Rachel Weisz and Rachel McAdams star in Disobedience, director Sebastián Lelio’s (A Fantastic Woman) first English language film, set in an Orthodox Jewish community in North London.
The Production: 3/5
New York photographer Ronit Krushka (Rachel Weisz) returns to the North London Jewish neighborhood that ostracized her years earlier when she learns of the death of her father, a prominent Rabbi. She first visits the home of one of her childhood friends and her father’s disciple, Dovid Kuperman (Alessandro Nivola), who has married Ronit’s best friend, Esti (Rachel McAdams). Ronit just wants to pay her respects and possibly patch things up in the neighborhood, but is only greeted with open arms by Dovid and Esti, while her encounters with other family members and friends are met with tension. The marketing of Disobedience centers around a major spoiler, and that is the fact that Ronit was excommunicated by her family and synagogue after an illicit affair between her and Esti many years ago, and that flame has been rekindled with Ronit’s arrival.

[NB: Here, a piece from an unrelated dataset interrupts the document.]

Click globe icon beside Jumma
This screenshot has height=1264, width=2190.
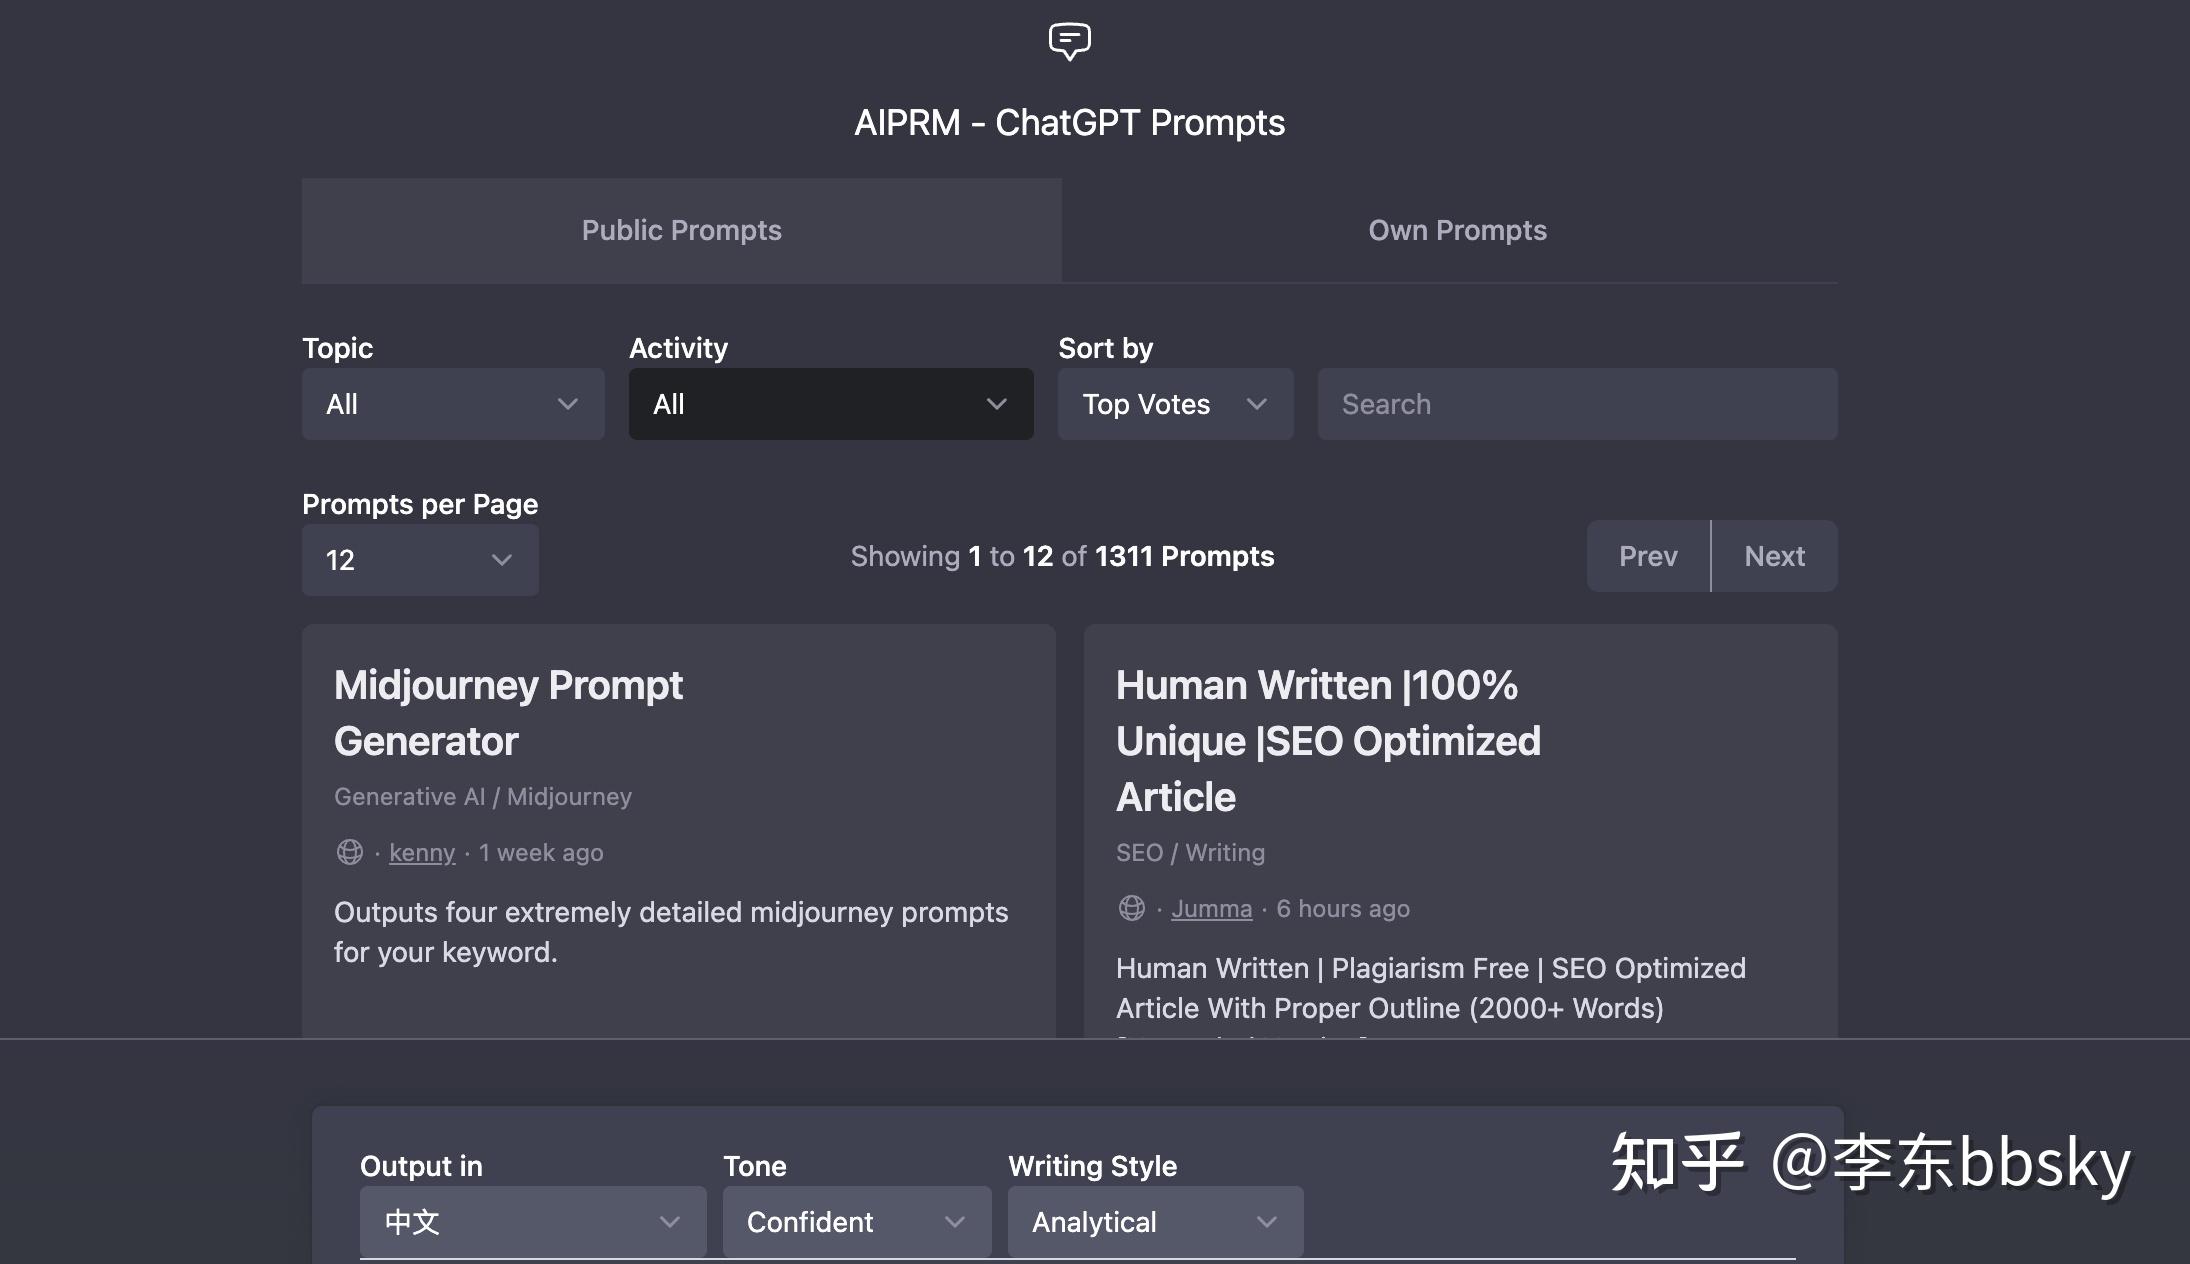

The lesbian love affair is not the center of Disobedience, though (we learn early on that Roni may actually be bisexual). As director Sebastián Lelio (who also wrote the screenplay with Rebecca Lenkiewicz and is based on the novel by Naomi Alderman) slowly (and at times tediously) unfolds the layers of this story, at its heart is a thought-provoking exploration of religious dogma and free will, as the trio are forced to examine themselves and those around them, and the circumstances they are in. Performances are excellent, with the three stars fleshing out three-dimensional and believable characters. Where the movie really falters is in its pacing, often lingering on shots and montages which feel like padding, causing this two-hour film to feel like three.
3D Rating: NA
Disobedience was captured digitally on Red Dragon cameras in the 2.39:1 aspect ratio. Director of Photography Danny Cohen (Les Miserables) and director Sebastián Lelio purposefully desaturated the colors, giving the film a drab image full of browns and greys, and translates quite well in this 1080p AVC-encoded transfer. Black levels are consistently inky and deep, while providing good shadow detail. While the image is, overall, quite (and likely deliberately) soft, there is some nice fine detail in items such as fabric textures, facial features, and strands of hair.
Disobedience is a very dialogue-driven drama, and its DTS-HD Master Audio 5.1 track delivers clean, clear, and understandable dialogue throughout, spreading subtle atmospherics and Matthew Herbert’s score across the front soundstage and surrounds. It’s not a flashy track, nor does it need to be for a film of this type.
Special Features: 0.5/5
The disc contains no special features whatsoever, except for a Digital Copy insert code that can be redeemed on Movies Anywhere.
Disobedience is a tough movie to like or even enjoy, but it does pose some interesting questions. Video and Audio are very good, but the package lacks in special features. I would recommend renting before buying.